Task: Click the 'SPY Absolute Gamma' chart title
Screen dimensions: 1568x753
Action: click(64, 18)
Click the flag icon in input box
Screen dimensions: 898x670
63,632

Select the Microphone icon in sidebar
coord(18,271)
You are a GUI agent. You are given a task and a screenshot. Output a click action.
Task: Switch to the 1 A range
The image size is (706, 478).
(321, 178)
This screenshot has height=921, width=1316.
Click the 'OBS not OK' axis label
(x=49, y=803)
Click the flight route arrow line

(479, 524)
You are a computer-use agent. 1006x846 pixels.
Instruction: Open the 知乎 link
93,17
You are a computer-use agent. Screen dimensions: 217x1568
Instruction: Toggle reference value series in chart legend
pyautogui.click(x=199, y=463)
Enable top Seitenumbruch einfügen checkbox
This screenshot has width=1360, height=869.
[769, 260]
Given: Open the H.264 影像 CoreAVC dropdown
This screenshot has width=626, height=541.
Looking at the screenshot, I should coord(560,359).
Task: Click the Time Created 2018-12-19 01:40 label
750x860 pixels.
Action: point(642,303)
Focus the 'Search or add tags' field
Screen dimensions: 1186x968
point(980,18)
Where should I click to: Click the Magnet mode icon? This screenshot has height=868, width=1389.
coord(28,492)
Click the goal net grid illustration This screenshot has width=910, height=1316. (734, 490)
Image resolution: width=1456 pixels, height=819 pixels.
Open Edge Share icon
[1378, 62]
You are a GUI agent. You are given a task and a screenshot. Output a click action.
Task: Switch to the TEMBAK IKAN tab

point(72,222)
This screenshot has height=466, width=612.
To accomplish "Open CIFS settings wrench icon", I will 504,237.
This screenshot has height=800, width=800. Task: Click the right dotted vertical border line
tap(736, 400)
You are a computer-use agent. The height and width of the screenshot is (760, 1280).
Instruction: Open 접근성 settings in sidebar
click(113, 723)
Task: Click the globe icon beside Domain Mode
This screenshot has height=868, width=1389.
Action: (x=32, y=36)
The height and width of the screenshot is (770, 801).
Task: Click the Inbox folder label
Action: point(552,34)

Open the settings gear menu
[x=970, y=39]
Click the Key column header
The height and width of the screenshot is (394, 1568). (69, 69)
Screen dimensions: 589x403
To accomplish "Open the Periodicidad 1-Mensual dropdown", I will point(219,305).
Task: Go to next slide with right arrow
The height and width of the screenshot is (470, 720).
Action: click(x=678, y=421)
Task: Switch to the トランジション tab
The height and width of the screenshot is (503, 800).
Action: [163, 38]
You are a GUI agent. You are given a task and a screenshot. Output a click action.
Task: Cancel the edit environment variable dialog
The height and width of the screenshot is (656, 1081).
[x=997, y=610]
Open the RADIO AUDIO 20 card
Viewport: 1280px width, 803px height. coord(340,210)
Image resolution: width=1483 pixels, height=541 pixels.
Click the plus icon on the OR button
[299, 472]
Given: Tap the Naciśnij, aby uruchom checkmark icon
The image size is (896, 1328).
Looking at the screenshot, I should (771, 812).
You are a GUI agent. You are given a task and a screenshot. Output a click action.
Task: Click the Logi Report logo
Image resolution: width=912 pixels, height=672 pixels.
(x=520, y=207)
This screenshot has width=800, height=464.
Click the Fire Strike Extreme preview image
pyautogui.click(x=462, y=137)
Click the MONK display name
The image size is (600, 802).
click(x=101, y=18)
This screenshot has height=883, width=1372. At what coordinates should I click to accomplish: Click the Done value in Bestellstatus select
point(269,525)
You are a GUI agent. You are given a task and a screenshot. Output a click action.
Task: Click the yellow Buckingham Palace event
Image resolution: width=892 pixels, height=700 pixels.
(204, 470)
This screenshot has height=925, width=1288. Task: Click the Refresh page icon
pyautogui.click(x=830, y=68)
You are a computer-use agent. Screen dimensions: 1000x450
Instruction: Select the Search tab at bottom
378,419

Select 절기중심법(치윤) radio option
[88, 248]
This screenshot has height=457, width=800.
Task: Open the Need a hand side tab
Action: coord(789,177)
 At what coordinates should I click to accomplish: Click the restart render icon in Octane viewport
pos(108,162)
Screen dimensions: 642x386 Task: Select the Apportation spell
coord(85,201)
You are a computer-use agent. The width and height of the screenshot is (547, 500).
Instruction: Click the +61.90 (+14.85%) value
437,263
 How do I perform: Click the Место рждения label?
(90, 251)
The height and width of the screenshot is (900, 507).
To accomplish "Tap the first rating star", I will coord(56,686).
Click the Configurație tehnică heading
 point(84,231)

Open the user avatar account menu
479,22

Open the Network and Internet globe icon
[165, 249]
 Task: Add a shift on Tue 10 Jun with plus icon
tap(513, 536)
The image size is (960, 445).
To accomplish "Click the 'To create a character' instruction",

**Instructions for the task**
Format the lines starting at the one containing "This screenshot has width=800, height=464." and ending at the one containing "click(x=101, y=18)" as a CSV with the columns request and answer. Give one row for each pair, and put each value in a single quoted field with line breaks turned into spaces.

**Task answer**
request,answer
"This screenshot has width=800, height=464. Click the Fire Strike Extreme preview image","pyautogui.click(x=462, y=137)"
"Click the MONK display name The image size is (600, 802).","click(x=101, y=18)"